I walked into Taunton town centre this morning.

*stop the press*

It was the first time I had actually left the new house on foot since we moved in as Belle is still on crutches; our outings so far have mainly been to Sainsbury’s where she can wheel herself around in a complimentary wheelchair and we can pretend we are anywhere other than Taunton.

As I walked I tried to think of the positives of having moved out of Bristol. “It’s really handy,” I thought to myself, “that it’s only a ten minute walk to the bank for me to pay this cheque in.” In Bristol I had to go all the way down into the city centre for a branch of the Halifax.

And then I ran out of things. I had been walking for more than five minutes and there was not a single Boston Tea Party in sight and I started to cry.

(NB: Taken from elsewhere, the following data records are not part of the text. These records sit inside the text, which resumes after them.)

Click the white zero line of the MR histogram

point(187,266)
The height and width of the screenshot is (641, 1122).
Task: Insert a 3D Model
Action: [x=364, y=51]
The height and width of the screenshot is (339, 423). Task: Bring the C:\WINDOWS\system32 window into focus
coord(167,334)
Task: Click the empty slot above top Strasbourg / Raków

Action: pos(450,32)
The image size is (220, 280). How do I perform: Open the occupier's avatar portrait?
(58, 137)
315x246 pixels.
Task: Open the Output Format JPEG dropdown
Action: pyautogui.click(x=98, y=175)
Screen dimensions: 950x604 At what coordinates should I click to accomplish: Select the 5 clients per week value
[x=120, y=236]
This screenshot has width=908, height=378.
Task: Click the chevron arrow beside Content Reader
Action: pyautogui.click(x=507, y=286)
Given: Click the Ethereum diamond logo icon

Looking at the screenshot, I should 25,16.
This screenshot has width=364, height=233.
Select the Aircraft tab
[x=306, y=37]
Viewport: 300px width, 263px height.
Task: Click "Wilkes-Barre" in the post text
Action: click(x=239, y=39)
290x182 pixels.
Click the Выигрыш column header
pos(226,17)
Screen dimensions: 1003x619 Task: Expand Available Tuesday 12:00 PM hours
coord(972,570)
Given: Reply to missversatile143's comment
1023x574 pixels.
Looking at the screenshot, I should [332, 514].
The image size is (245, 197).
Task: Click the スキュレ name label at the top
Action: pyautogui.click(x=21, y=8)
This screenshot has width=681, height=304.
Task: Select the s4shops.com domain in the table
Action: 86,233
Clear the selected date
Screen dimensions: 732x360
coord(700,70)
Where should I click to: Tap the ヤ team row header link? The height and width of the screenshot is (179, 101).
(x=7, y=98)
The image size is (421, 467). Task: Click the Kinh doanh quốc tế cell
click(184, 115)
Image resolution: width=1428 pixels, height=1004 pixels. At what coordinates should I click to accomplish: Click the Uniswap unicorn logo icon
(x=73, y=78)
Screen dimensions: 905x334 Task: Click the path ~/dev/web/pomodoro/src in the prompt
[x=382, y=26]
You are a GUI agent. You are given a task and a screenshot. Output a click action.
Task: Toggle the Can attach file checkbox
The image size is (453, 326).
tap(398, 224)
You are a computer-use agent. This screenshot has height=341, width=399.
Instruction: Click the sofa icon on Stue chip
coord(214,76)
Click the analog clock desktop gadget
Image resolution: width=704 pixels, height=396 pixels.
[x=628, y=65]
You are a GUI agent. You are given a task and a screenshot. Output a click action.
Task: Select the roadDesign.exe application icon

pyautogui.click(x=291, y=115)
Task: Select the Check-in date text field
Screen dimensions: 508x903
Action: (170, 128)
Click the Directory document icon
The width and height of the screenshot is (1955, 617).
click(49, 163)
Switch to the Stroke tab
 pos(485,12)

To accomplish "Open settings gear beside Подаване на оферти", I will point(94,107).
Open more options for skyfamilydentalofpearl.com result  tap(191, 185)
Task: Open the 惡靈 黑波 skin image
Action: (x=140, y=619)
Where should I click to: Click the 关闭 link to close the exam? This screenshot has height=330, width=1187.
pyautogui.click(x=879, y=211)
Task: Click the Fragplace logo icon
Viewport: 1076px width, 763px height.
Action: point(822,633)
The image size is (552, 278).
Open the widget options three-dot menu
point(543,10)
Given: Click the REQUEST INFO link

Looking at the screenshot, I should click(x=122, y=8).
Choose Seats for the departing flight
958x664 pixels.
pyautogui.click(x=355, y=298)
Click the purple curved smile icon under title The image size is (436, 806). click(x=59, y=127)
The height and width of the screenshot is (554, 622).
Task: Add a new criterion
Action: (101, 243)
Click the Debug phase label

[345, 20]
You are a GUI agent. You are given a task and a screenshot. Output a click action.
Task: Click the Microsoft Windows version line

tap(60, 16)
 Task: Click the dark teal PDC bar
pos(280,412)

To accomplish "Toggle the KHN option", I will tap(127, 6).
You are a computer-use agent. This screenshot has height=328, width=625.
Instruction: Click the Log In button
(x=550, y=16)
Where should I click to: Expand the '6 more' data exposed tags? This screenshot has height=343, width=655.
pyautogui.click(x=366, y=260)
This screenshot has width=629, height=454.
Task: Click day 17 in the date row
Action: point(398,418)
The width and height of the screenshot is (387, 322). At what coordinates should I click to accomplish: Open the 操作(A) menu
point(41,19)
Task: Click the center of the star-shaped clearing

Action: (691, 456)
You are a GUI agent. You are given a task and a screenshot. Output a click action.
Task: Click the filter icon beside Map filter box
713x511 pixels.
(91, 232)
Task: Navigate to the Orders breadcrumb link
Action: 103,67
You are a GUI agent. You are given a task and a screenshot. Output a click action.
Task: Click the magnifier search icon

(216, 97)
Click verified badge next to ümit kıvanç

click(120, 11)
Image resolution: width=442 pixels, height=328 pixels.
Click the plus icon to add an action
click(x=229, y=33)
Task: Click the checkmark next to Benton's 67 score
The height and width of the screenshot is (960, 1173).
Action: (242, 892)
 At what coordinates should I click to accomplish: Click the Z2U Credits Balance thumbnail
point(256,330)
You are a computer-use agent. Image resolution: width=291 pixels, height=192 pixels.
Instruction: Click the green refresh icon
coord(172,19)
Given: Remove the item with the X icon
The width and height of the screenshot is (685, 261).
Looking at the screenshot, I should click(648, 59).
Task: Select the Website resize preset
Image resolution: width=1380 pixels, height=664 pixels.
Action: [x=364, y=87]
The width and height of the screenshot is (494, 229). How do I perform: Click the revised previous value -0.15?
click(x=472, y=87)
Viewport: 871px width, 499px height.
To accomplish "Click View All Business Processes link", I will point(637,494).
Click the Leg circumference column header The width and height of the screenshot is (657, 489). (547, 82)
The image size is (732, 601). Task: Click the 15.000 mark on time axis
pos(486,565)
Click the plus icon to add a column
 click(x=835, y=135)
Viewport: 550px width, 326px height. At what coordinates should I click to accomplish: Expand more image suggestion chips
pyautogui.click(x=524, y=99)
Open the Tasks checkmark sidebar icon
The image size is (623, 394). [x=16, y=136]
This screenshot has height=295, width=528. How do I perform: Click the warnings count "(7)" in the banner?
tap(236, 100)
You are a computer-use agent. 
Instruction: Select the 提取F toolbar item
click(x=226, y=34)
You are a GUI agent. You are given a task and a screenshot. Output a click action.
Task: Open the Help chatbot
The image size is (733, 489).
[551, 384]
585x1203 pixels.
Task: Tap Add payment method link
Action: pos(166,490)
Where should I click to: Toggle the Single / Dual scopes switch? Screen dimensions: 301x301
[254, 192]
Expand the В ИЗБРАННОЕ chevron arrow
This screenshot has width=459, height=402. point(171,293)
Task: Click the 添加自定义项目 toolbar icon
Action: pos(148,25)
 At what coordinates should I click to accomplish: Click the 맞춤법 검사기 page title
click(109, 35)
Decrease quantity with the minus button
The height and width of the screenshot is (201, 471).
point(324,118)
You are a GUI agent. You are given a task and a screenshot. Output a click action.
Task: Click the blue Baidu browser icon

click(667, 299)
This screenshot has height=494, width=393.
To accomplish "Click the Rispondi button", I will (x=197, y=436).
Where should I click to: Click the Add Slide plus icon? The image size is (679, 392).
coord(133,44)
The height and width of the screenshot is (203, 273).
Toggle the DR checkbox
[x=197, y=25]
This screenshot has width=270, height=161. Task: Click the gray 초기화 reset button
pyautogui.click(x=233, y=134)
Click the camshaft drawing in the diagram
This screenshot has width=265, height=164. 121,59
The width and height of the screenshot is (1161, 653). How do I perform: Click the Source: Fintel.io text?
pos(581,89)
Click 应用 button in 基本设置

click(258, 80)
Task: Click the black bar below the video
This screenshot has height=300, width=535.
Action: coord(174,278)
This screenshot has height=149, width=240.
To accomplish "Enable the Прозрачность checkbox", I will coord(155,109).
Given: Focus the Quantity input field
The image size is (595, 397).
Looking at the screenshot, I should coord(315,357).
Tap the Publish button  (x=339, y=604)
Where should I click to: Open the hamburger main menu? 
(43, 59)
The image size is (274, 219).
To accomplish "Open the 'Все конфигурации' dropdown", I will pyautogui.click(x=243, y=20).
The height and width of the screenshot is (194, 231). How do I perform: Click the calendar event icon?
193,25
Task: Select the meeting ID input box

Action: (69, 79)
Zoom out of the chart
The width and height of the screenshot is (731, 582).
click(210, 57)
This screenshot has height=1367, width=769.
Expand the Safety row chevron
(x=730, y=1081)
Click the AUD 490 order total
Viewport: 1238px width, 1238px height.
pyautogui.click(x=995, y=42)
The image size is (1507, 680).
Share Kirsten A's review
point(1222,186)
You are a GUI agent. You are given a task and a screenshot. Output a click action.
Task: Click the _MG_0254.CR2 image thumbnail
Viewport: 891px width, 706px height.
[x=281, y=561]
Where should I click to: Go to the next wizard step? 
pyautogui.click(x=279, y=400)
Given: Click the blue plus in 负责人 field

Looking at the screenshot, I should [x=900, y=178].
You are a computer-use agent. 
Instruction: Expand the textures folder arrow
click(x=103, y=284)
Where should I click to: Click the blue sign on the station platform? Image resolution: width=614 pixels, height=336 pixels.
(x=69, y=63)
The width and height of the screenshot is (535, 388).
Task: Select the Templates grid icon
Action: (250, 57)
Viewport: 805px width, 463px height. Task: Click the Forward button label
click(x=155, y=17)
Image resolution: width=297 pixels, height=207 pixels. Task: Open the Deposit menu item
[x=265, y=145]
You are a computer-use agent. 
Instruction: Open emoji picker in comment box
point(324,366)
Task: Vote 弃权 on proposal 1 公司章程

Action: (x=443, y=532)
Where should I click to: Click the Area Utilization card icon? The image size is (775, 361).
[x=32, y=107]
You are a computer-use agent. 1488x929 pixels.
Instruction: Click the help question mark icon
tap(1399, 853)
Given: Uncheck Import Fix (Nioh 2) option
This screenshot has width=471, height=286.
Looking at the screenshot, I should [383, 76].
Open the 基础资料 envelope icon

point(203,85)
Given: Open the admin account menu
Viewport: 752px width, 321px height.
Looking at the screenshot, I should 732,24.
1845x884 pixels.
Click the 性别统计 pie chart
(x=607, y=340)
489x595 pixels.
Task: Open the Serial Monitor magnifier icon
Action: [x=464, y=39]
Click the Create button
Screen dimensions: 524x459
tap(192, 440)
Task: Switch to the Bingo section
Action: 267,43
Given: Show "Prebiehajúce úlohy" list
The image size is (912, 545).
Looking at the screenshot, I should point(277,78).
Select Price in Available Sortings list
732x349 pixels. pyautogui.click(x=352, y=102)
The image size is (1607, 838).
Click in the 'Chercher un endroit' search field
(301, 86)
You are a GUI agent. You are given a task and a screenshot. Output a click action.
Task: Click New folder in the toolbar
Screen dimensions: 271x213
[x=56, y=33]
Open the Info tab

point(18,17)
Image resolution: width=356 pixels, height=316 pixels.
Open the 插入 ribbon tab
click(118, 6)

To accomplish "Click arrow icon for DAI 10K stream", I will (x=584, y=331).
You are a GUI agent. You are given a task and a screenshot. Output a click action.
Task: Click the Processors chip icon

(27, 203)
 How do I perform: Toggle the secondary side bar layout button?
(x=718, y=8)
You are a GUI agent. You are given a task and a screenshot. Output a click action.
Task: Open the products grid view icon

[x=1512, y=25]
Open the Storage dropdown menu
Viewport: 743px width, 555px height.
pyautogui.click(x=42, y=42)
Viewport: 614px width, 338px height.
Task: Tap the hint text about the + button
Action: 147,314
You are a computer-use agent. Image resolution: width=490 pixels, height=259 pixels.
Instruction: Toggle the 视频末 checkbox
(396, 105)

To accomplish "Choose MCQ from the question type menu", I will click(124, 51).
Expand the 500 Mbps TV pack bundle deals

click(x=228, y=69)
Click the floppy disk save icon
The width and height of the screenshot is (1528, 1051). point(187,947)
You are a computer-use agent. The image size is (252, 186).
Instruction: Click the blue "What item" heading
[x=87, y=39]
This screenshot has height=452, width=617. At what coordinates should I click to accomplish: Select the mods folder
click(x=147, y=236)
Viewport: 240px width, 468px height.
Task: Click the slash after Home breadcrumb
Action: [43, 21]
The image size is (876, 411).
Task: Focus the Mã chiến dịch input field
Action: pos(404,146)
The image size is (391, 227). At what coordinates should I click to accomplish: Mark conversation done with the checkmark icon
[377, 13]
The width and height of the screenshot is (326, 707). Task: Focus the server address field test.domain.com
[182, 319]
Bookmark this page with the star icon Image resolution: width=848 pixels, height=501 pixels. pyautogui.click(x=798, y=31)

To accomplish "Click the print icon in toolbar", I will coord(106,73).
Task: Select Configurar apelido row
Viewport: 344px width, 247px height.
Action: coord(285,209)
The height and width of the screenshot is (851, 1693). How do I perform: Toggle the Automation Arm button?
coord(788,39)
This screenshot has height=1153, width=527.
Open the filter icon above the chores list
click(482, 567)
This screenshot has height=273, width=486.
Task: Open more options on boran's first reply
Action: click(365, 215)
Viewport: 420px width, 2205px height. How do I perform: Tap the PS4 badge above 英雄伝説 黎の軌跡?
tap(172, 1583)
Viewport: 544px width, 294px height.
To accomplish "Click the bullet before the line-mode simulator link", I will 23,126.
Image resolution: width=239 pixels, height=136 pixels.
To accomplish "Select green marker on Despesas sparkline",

I totally realise that crying in the street is not a normal reaction to not being within walking distance of a decent eggs florentine. I am clearly the most ridiculously spoilt, ungrateful woman ever, but I waited so bloody long to move to Bristol and even though no one apart from me seemed to like it, it was everything I ever thought it would be. It felt like home. And now I’ve left and I can’t help but think ‘SHIT SHIT SHIT WHAT HAVE I DONE??’

*stamps feet like a toddler who has been refused a giant candy floss*

Eggs florentine Taunton

I do try to remember that I felt like this when I moved to Bristol as well, that it always takes a while to adjust to somewhere new, but that’s part of the problem I suppose, that Taunton isn’t new. I lived here for a few years ten years ago, and never really liked it much then. Ten years on and am I really simply back where I started, only older and more tired?

So I paid in my cheque – that really was handy – then it started to rain so I went to Starbucks and cried in there instead.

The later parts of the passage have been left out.